Saved data entries
Segment Open
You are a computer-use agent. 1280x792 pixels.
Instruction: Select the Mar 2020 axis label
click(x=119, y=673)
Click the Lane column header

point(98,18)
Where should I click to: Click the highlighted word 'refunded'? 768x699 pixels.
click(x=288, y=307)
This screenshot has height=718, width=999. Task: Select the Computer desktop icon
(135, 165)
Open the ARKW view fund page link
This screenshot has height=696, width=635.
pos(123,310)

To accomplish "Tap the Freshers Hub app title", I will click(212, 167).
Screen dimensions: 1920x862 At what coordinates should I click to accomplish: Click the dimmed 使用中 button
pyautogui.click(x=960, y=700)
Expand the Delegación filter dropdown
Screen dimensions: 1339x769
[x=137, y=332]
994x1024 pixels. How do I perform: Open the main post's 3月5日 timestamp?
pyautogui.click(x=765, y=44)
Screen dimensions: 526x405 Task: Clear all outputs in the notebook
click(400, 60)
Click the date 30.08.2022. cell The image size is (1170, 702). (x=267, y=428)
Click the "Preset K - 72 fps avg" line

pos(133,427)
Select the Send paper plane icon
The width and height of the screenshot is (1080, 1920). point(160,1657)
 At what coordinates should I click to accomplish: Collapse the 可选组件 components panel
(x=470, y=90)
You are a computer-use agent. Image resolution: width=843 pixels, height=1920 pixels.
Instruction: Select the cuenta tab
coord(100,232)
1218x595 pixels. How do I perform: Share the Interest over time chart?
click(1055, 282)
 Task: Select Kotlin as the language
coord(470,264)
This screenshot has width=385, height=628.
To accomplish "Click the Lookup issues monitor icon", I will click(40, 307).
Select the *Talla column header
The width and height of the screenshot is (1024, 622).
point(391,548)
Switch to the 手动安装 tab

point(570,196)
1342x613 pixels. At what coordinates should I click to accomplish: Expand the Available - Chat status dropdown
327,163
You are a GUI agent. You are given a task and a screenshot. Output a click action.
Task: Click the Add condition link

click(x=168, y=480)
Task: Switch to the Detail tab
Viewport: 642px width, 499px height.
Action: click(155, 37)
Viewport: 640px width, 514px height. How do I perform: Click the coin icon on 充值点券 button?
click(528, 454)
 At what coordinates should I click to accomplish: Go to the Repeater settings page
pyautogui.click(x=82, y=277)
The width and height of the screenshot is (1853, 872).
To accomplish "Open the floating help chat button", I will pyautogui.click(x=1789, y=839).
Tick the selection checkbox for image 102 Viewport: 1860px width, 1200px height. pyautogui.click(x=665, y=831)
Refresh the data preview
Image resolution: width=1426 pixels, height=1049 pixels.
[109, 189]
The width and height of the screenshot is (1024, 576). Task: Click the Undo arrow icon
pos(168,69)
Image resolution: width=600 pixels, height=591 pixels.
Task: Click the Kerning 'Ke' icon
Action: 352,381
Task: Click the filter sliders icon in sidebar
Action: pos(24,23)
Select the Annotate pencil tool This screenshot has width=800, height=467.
Segment Closed
Within the data, how many lines hold "will"? Respond with only the number.

**SOLUTION BELOW**. 3